20 MILLION Americans will lose their health insurance starting this WEEK as states begin phasing out pandemic protection for Medicaid
- As of February 2020, more than 20 million people have signed up for government health insurance
- About 15.5 million poor and disabled Americans are at risk of losing their health insurance
- Pandemic-era emergency rules kept people from getting kicked off Medicaid
About 20 million Americans are at risk of losing health care coverage this week as states begin phasing out pandemic-era protections for Medicaid beneficiaries.
The tapering started on April 1 and will continue for the next 14 months. Millions of men, women and children who received coverage during the pandemic are at risk of losing it.
Pandemic-era legislation guaranteed that enrollees in the government program would not be dropped from the rolls, even if they would otherwise be ineligible for reasons such as higher income, meaning they made too much money to qualify.
Over the course of three pandemic years, Medicaid and CHIP enrollments have soared to 90.9 million, an increase of nearly 20 million. Now that the pandemic has ebbed, millions of Americans are believed to have returned to work, increasing their income and making them ineligible for coverage.
About one in six of the 84 million Americans on Medicaid are at risk of losing their coverage in the next 14 months
Residents of Arizona, Arkansas, Idaho, New Hampshire and South Dakota will be the first to feel the pain of repurposing.
Healthcare in America is notoriously expensive with an estimated 79 million Americans struggling with medical debt.
Despite this, several Republican congressmen are toying with the prospect of drastic cuts in government health care.
States will lift protection over the course of about 14 months. About one in six of the 84 million Americans on Medicaid are at risk of losing their coverage in the next 14 months.
Medicaid is the federal government’s health insurance program for the very poor and disabled.
It is jointly funded by federal and state governments, meaning the latter guarantees funds that match state spending on the program.
When it became clear to government officials in March 2020 that Covid outbreaks around the world foreshadowed a global pandemic that would put the US in a stranglehold, they reasoned that it would be a very bad time for Americans not to have access to healthcare.
On March 18, 2020, the Families First Coronavirus Response Act was signed.
This legislation provided incentives for states to enact a “continuous enrollment” guarantee that officials would not terminate enrollment for people deemed not “validly enrolled” or change eligibility groups while still receiving the enhanced increased federal matching funds. received.
A major reason someone is ineligible is that their income exceeds the threshold allowed for Medicaid coverage.
The program is designed for people who meet certain income guidelines, which are adjusted each year based on poverty rates.
In subsequent legislation, the federal government increased the amount it would make available to states that expanded access to Medicaid benefits to nearly all adults with incomes up to 138 percent of the federal poverty level ($20,120 for an individual in 2023), a offered by Obamacare. It was intended to discourage those states from dropping enrollees.
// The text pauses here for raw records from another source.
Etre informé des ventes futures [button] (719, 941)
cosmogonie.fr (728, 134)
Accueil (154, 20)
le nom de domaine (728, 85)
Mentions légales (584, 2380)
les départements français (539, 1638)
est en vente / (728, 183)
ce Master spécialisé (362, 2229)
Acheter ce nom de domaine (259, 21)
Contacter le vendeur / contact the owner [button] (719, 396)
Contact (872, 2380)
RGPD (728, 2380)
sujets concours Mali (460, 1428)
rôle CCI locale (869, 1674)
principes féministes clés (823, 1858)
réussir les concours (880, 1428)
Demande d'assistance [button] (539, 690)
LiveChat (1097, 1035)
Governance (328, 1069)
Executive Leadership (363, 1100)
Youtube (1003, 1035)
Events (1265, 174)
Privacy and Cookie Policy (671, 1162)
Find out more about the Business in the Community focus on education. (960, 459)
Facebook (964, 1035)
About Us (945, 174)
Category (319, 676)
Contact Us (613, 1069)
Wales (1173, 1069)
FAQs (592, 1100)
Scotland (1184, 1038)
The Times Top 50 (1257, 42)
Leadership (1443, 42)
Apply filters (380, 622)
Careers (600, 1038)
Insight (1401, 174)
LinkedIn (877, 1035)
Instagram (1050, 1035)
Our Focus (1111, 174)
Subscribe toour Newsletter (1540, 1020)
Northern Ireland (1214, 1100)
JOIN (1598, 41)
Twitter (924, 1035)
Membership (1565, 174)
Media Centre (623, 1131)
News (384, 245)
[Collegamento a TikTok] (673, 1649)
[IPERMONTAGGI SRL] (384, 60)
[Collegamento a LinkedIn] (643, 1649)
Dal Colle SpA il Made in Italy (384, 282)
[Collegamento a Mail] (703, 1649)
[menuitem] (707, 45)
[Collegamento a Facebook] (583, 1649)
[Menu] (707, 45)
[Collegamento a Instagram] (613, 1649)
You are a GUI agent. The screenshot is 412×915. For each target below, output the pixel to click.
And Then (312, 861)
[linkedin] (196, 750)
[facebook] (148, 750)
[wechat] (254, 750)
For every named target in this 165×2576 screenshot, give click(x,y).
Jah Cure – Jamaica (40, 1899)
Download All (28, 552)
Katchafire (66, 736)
Medicaid provides people with the ability to access preventive health care, such as mammograms, immunizations, and screenings for common chronic and infectious diseases.
This allows the health care system to save money in the long run.
Losing health insurance can be devastating not only to a person’s health, but also to their financial well-being.
People can be dropped from Medicaid rolls for a variety of reasons, such as administrative and paperwork issues or income increases that caused them to earn too much money to qualify for benefits.